In general, it is impossible to determine the harmonic orientation of a Bartók quartet from the implications of a single harmonic event. Rather, the harmonic region is revealed through polyphonic unfolding, while the specifically harmonic events serve often merely to state secondary relationships which make it possible for certain "dissonant" polyphonic events to acquire a relative stability arising not from their inherent structure, but from their relationships to these harmonic statements. Thus is the polyphony functionally framed, but deriving its internal character from the nature of the thematic assumption. The effect of true harmonic progression is often achieved analogically rather than absolutely, through the transposition of a harmonically indefinite unit, where the harmonic relationship associated with the interval of transposition affects the total harmonic relationship. This type of progression by translation is one of tonal association rather than of tonal function. It also serves to articulate sections through the return and restatement of such characteristic, fundamental combinations. In the first movement of the Fourth Quartet, the first strong harmonic emphasis is placed upon the following harmonically ambiguous whole-tone chord:

Example 6.

[ILLUSTRATION OMITTED]

At what may be considered the end of the "exposition," or the beginning of the "development," the following passage appears:

Example 7.

[ILLUSTRATION OMITTED]

which has the effect of moving the original harmony, in its "root" position, up a major third through whole-tone steps, that is, in terms of its own components. So, in spite of the lack of a decisive absolute tonal level, the first harmonic section contains the second, and is expanded by it, as surely as the tonic contains the dominant. It is also interesting to note that, following the initial statement of this whole-tone chord, an elaboration of its elements follows, ending with the following chord:

Example 8.

[ILLUSTRATION OMITTED]

which is a chromatic filling of the tritone B[??]-E, which had been diatonically filled by the whole-tone chord. This harmony (Ex. 8) recurs at the same tonal level at the end of the next phrase thus fulfilling an articulative role, and demonstrating the possibility of stating a harmonic structure at a fixed tonal level in different contexts in such a way that the harmonic structure itself possesses different implications.

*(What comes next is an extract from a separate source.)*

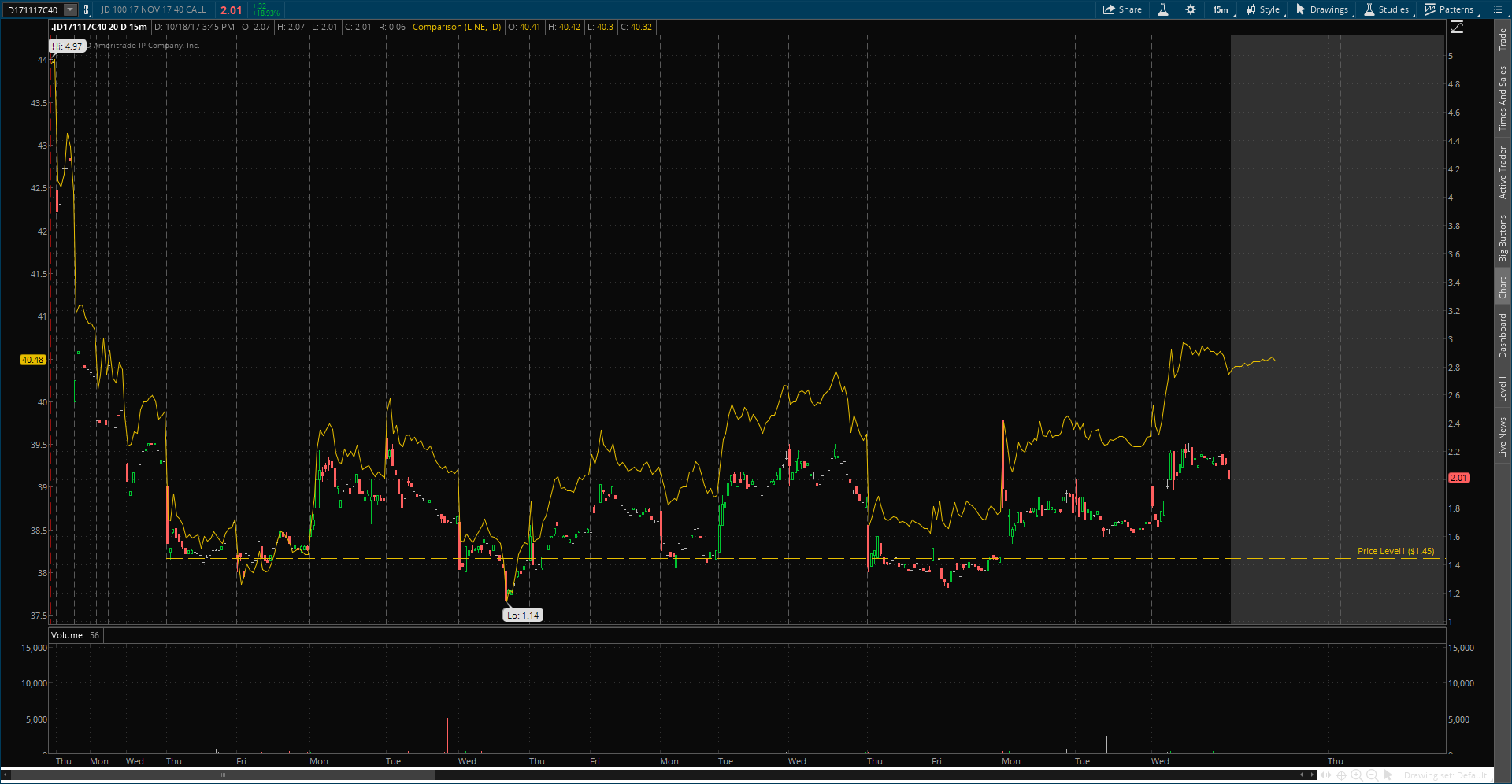Click the symbol input field D171117C40
The image size is (1512, 784).
tap(33, 9)
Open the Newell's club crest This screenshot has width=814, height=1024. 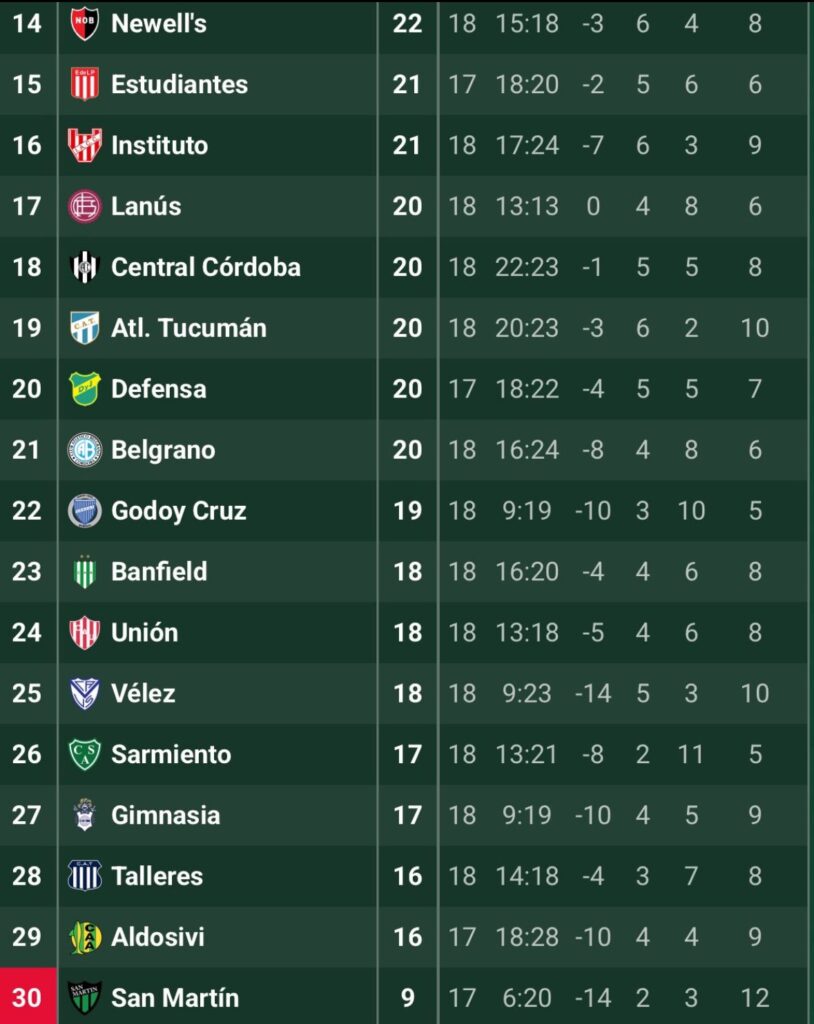pyautogui.click(x=84, y=24)
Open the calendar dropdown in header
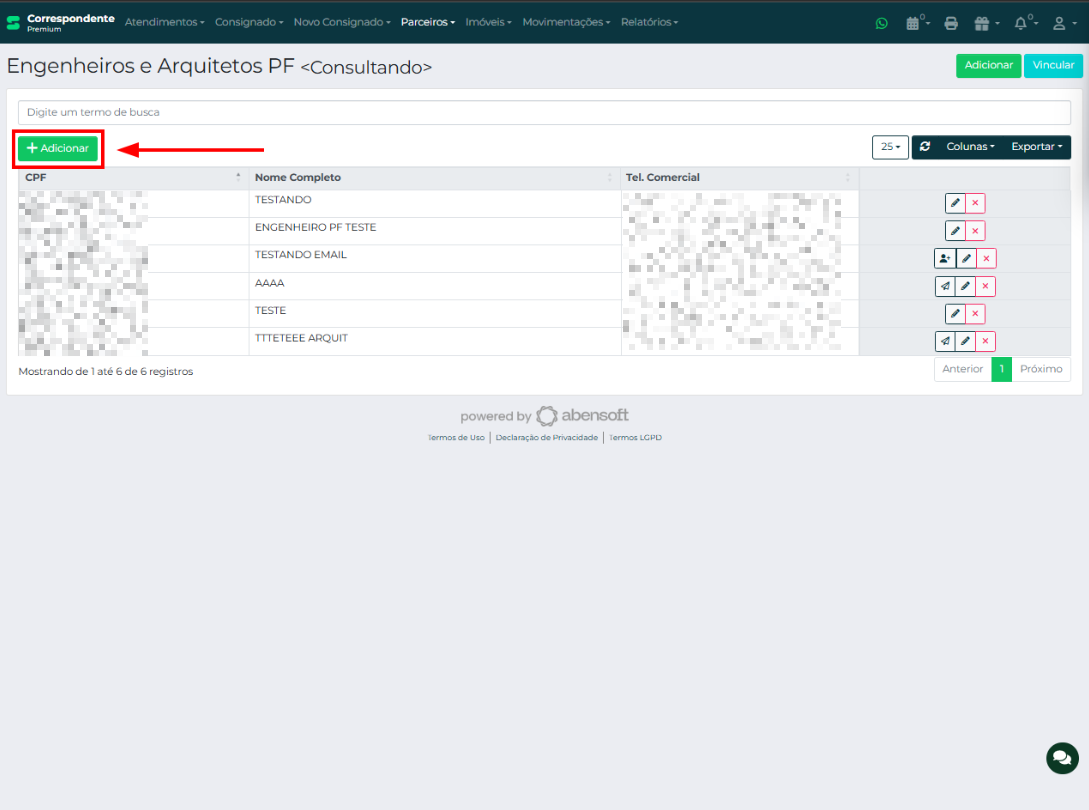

The developmental nature of the motival structure in the work leads to the identification of linear and vertical statements. The following quotation from the opening of the second movement of the Fourth Quartet is a striking example of this:

Example 9.

[ILLUSTRATION OMITTED]

The linear elements stated by the cello and viola are accompanied by the same elements stated in successive pairs by the violins. This "serialization" appears as early as the opening of the Second Quartet:

Example 10.

[ILLUSTRATION OMITTED]

and becomes increasingly characteristic and important; it has also led to a comparison of Bartók's music with that of the school of composers whose music is based entirely upon, or stems from, serial methods. But serialization in Bartók is but one of many integrative methods in the small, and its specific character is determined by the context in which it occurs. Never does it create the context. Likewise, Bartók's considerable use of inversion, retrogression, and free permutation is essentially a traditional one, concerned with varying linear characteristics while preserving their relative contours. Never does he use inversion, for instance, in its abstract structural role of maintaining the harmonic invariance of successive dyads, as is done in twelve-tone music. Even in those rare cases where inversion is employed over a large structural unit, its function is variational and thematically explicit. The following example, from the first movement of the Fifth Quartet, where the entire "recapitulation" is stated in free inversion, indicates how Bartók inverts not only the individual lines, but the entire score:

Example 11.

[ILLUSTRATION OMITTED]

The first of these quotations is from the "exposition," the second, from the corresponding point in the "recapitulation."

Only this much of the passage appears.